# [Problem details]
Rewrite every one of the entries below as a Markdown table with the columns Row and Text. Put a running line number in Row and the line itself in Text, and omit blank lines.
[begin Extracted entries]
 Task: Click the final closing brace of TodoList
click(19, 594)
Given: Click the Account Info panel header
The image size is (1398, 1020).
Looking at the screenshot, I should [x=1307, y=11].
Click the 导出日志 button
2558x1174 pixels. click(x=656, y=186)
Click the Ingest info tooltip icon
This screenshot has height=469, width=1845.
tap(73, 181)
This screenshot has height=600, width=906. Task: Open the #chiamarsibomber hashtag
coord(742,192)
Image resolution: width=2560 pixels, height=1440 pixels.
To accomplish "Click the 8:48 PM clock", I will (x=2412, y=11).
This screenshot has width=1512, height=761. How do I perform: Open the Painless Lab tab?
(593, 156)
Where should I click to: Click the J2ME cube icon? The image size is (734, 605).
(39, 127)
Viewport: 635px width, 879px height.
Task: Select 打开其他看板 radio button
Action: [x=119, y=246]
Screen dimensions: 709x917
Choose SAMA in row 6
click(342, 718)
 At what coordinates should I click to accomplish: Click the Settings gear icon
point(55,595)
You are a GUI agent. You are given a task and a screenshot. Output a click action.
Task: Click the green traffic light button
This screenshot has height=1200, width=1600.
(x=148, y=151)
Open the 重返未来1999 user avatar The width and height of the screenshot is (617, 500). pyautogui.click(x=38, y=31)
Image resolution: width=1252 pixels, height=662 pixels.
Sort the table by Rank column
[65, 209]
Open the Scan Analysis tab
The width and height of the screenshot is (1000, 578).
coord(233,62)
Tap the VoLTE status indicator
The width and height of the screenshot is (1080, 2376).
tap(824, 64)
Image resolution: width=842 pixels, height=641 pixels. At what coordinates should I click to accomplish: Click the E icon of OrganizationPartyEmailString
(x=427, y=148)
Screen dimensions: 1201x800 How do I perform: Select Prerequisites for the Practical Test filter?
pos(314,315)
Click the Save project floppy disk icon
[end Extracted entries]
# [Written solution]
| Row | Text |
|---|---|
| 1 |  Task: Click the final closing brace of TodoList |
| 2 | click(19, 594) |
| 3 | Given: Click the Account Info panel header |
| 4 | The image size is (1398, 1020). |
| 5 | Looking at the screenshot, I should [x=1307, y=11]. |
| 6 | Click the 导出日志 button |
| 7 | 2558x1174 pixels. click(x=656, y=186) |
| 8 | Click the Ingest info tooltip icon |
| 9 | This screenshot has height=469, width=1845. |
| 10 | tap(73, 181) |
| 11 | This screenshot has height=600, width=906. Task: Open the #chiamarsibomber hashtag |
| 12 | coord(742,192) |
| 13 | Image resolution: width=2560 pixels, height=1440 pixels. |
| 14 | To accomplish "Click the 8:48 PM clock", I will (x=2412, y=11). |
| 15 | This screenshot has width=1512, height=761. How do I perform: Open the Painless Lab tab? |
| 16 | (593, 156) |
| 17 | Where should I click to: Click the J2ME cube icon? The image size is (734, 605). |
| 18 | (39, 127) |
| 19 | Viewport: 635px width, 879px height. |
| 20 | Task: Select 打开其他看板 radio button |
| 21 | Action: [x=119, y=246] |
| 22 | Screen dimensions: 709x917 |
| 23 | Choose SAMA in row 6 |
| 24 | click(342, 718) |
| 25 |  At what coordinates should I click to accomplish: Click the Settings gear icon |
| 26 | point(55,595) |
| 27 | You are a GUI agent. You are given a task and a screenshot. Output a click action. |
| 28 | Task: Click the green traffic light button |
| 29 | This screenshot has height=1200, width=1600. |
| 30 | (x=148, y=151) |
| 31 | Open the 重返未来1999 user avatar The width and height of the screenshot is (617, 500). pyautogui.click(x=38, y=31) |
| 32 | Image resolution: width=1252 pixels, height=662 pixels. |
| 33 | Sort the table by Rank column |
| 34 | [65, 209] |
| 35 | Open the Scan Analysis tab |
| 36 | The width and height of the screenshot is (1000, 578). |
| 37 | coord(233,62) |
| 38 | Tap the VoLTE status indicator |
| 39 | The width and height of the screenshot is (1080, 2376). |
| 40 | tap(824, 64) |
| 41 | Image resolution: width=842 pixels, height=641 pixels. At what coordinates should I click to accomplish: Click the E icon of OrganizationPartyEmailString |
| 42 | (x=427, y=148) |
| 43 | Screen dimensions: 1201x800 How do I perform: Select Prerequisites for the Practical Test filter? |
| 44 | pos(314,315) |
| 45 | Click the Save project floppy disk icon |